Adrianna Margoeva is a graduate student at the European University at Saint Petersburg. She continued her studies of anthropology after graduating from the Russian State University for Humanities. Her research projects were all based on field studies: she studied how the Kists in the Pankisi Valley, Georgia, combined three legal systems (customary adats, sharia, and state law), how the Irani and Tajik communities integrate in the Uzbek society in Samarkand, and how the Buryats in Russia perceive historic and modern Cossakdom with mixed Buddist and Christian background. Besides being a native speaker of Kist and Russian, Adrianna speaks English, Portuguese and basic Turkish. 

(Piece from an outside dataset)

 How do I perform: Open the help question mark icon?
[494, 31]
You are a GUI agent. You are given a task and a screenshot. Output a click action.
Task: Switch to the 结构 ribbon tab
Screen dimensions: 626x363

Willem de Mol van Otterloo

Willem de Mol van Otterloo

Willem studies history at Peterhouse, University of Cambridge. Born to Dutch immigrants, he grew up in London. Before entering University of Cambridge, Willem worked for the Global Diplomacy Lab in the German Foreign Office, and for a history professor in Mannheim, and studied Italian in Rome. Willem is a student of  Russian language and literature and Russian history and politics.

Daniel Shapiro

Daniel Shapiro 

Daniel Shapiro is a PhD student in Political Science at the University of Pennsylvania, where he studies alliance dynamics and small state strategies in periods of great power conflict, focusing mainly on the former Soviet Union. Daniel attended Brown University as an undergraduate, receiving bachelor’s degrees in Political Science and Slavic Studies in 2018. He then received a master’s degree in Regional Studies: Russia, Eastern Europe and Central Asia from Harvard University in 2020. Daniel has also worked for Harvard Kennedy School’s Russia Matters Project and the European Leadership Network, was a Fellow at the Stanford US-Russia Forum, and lived in Yerevan, Armenia on a Fulbright research grant in 2021. Daniel has published research on U.S.-Russian relations, the Caucasus, and Ukraine, among other subjects, and in addition to his graduate research, he is currently on the executive committee of the Younger Generation Leaders’ Network on Euro-Atlantic Security.

Alika Zangieva

Alika Zangieva

Alika Zangieva is a third-year PhD student in the Department of Near Eastern Studies at Princeton University. Her research areas include Ottoman and modern Middle Eastern history, the Caucasus, Russian and Eurasian history, Islamic studies, Anthropology, empire, and migration. Her dissertation project will trace the genealogy of spiritual praxis and martial prowess among Circassian diaspora communities in Turkey and Jordan, from the late Ottoman period to the present day, combining textual philology and ethnographic fieldwork. Prior to Princeton, Alika worked at the Middle East Institute in Washington, D.C., where she was Associate Editor of its flagship publication, The Middle East Journal. Alika was born in North Ossetia, Russia, and immigrated to the United States as an 8-year-old. She grew up in Wilton, Connecticut, and completed her B.A. in International Affairs at The George Washington University. Her research languages include Turkish, Ottoman Turkish, Arabic, and Russian.